Lifelong Pittsburg resident, civil servant, 22-year Contra Costa Planning Commissioner, and member of the County Status of Women Commission — a quietly relentless advocate for the politics of place.
Carmen Gaddis (August 1, 1932 – August 2, 2018) was a lifelong resident of Pittsburg, California, and one of the 1999 inductees of the Contra Costa Herstory Project. In the Project's founding narrative, Sunne Wright McPeak names Carmen among the close colleagues and long-time NWPC volunteers whose 1999 gathering at Louise Aiello's Martinez home became the conversation that gave rise to the Herstory Project.
Carmen built her career as a civil servant in a long and varied federal career, but her published East Bay Times obituary emphasizes that she "volunteered throughout her life in leadership and political positions in pursuit of improving the quality of life for everyone." Within the federal service, she served as President of Federally Employed Women, a national organization advocating for women's equal opportunity, pay parity, and advancement inside the federal civil service — the kind of inside-the-system organizing that complemented NWPC's outside-the-system electoral work.
Locally, Carmen was a member of the Contra Costa County Status of Women Commission — the County advisory body whose creation NWPC had successfully fought for in 1975, after a packed public hearing in front of the Board of Supervisors during the United Nations International Women's Year. She then served 22 years on the Contra Costa County Planning Commission, the body that decides how the County grows, where housing goes, and which neighborhoods get protected. Two-plus decades on a single Planning Commission is a rare tenure: it requires renewed appointment by successive Boards of Supervisors of different political compositions, and it builds an institutional memory that no incoming chair can shortcut.
She was, the obituary notes, a champion of "many political candidates" who "delighted in each of their accomplishments" — a description that fits exactly the Founding-Mother model of Caucus organizing: identify women, recruit them, fund them, train them, send them, then celebrate their wins as your own. Her 1999 induction recognized both the inside-the-government work — Federally Employed Women, the Status of Women Commission, two decades on Planning — and the outside-the-government work that made other women's careers possible.
Carmen passed away on August 2, 2018, one day after her 86th birthday. Her family, in lieu of flowers, directed memorial donations to Save Mount Diablo — the East Bay land-conservation organization whose existence reflects the same deep love of place that had defined her life and work in Pittsburg.

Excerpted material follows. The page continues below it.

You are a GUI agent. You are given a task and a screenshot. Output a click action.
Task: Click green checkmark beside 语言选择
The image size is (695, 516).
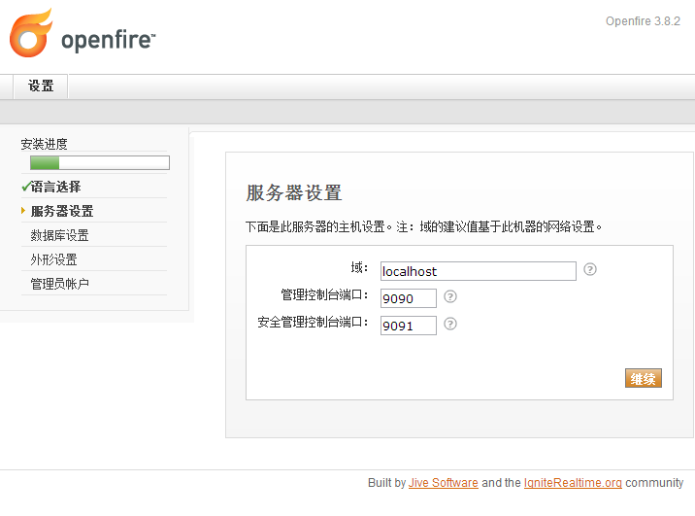[x=25, y=187]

Carmen Gaddis is born in Pittsburg, California, on August 1, 1932 — beginning a lifetime as a Pittsburg resident.
Carmen is among the early leaders of the Contra Costa National Women's Political Caucus, founded in 1973 with the focused mission of increasing the number of women in appointed and elected office in the County.
Within her long federal civil-service career, Carmen serves as President of Federally Employed Women, the national organization advocating for women's equal opportunity, pay parity, and advancement inside the federal government.
Serves on the Contra Costa County Status of Women Commission — the advisory body whose creation NWPC had successfully fought for in 1975 during a packed public hearing in front of the Board of Supervisors at the height of the United Nations International Women's Year.
Serves 22 years on the Contra Costa County Planning Commission — a rare multi-decade tenure that requires renewed appointment by successive Boards and that builds the kind of institutional memory no incoming chair can shortcut.
Attends the surprise gathering at Louise Aiello's Martinez home celebrating the 20th anniversary of Sunne McPeak's swearing-in as County Supervisor — the conversation that became the genesis of the Contra Costa Herstory Project.
Carmen passes away in Pittsburg on August 2, 2018, one day after her 86th birthday. In lieu of flowers, her family directs memorial donations to Save Mount Diablo — a final tribute to her deep love of Contra Costa County's land and people.